■ **Tasks to complete**:
- a) Decide whether each statement agrees with the article on the Ground Round closings: (i) The Warren restaurant opened in 1995. (ii) The Boardman Ground Round has 40 full- and part-time employees. (iii) AHC bought the chain in 1987. For each, give yes or no along with the deciding words from the article, quoted exactly.
- b) According to the article on the Ground Round closings, Ground Round debuted in 1969 as a division of which company?
- c) Extract the part of the article on the Ground Round closings that starts with "THE VINDICATOR" and goes on through "its corporate-owned stores.".

■ **Excerpted passage**:
#####

GROUND ROUND Valley outlets won't close
Company-owned restaurants were abruptly closed last week.
THE VINDICATOR
STAFF/WIRE REPORTS
Ground Round Grill & amp; Bar restaurants in Boardman and Warren will remain open, local store managers say, despite the Massachusetts chain's decision to close about 60 of its corporate-owned stores.
Stores around the country were shut down abruptly last week without explanation by American Hospitality Concepts, which is based in Braintree, Mass.
Gabriel Novotny, an assistant manager of the Warren Ground Round on Elm Road, and Dave Turner, who manages the Boardman store on South Avenue, said both are locally owned franchise operations and are not affected by the corporate restaurant closings.
"Everything's good. Nothing has affected us at all," Novotny said.
The Warren restaurant opened in 1995, and Novotny said business has been good. The eatery employs 40 full- and part-time workers.
Turner said the Boardman restaurant managers made arrangements with its vendors and will continue operating as usual. "The business is financially sound," he said.
The Boardman Ground Round has been in business 12 years and has 60 full- and part-time employees.
Several AHC executives did not respond to messages seeking comment.
Displaced workers
The closings, including stores in the Cleveland area, left thousands of workers jobless and angry.
"I've been with the company 11 years and I felt like I got kicked in the teeth," said Bob Laudo, general manager of the Ground Round in Macedonia, Ohio. "The way they left it left everybody pretty salty."
Laudo's was one of the company-owned Ground Round restaurants nationwide that were preparing for a busy night last Friday when they got word on a conference call to kick out the customers, close the doors and stash the food in the freezer.
"I let them finish their meals. I couldn't do that to them," said Laudo, who after notifying the bewildered customers informed his 60 employees they were out of a job.
American Hospitality Concepts owned about 60 of the 130 Ground Round restaurants in 25 states and Canada, employees said. The rest of the chain is a franchise operation that is independently owned and operated and those restaurants remain open. But all those that were still owned and operated by the company appear to have been shuttered.
Ground Round employees said the conference call Friday referenced problems with creditors but offered few details, and the executives hung up before taking questions. Laudo said that was particularly frustrating, since managers weren't told how to handle matters like customers questioning what would happen to their gift certificates.
"We knew there were lenders out there," Laudo said, but the call "came completely out of the blue."
Revenue at the company grew an estimated 13 percent last year to $170 million, according to Hoover's Online.
Corporate history
Ground Round debuted in 1969 as a division of Howard Johnson and was one of the early promoters of the "casual dining" movement in the restaurant industry. In the 1980s, it targeted families and was a popular spot for kids' birthday parties. Guests were given peanuts and encouraged to simply toss the shells on the floor.
AHC bought the chain in 1997 and had been pushing a franchise model, where local operators ran the restaurants under the Ground Round name but got marketing and other help from the company.
AHC also operates the much-smaller chains Tin Alley Grill, Berkshire Grill and John Harvard's Brew House. At least some of those restaurants are franchised and were open Tuesday, though the fate of all of them was unclear.

#####

(Stored data)
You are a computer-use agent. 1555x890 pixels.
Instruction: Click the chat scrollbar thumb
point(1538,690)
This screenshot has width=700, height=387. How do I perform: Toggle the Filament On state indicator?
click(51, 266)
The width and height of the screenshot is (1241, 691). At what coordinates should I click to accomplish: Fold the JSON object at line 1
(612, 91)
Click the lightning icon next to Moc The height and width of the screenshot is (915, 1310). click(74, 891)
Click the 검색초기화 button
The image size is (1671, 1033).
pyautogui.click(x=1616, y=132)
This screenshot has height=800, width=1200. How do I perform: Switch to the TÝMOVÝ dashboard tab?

#####

■ **Results by task**:
- a)
(i) Yes: "The Warren restaurant opened in 1995"
(ii) No: "The Boardman Ground Round has been in business 12 years and has 60 full- and part-time employees."
(iii) No: "AHC bought the chain in 1997"

- b) Howard Johnson

- c)
THE VINDICATOR
STAFF/WIRE REPORTS
Ground Round Grill & amp; Bar restaurants in Boardman and Warren will remain open, local store managers say, despite the Massachusetts chain's decision to close about 60 of its corporate-owned stores.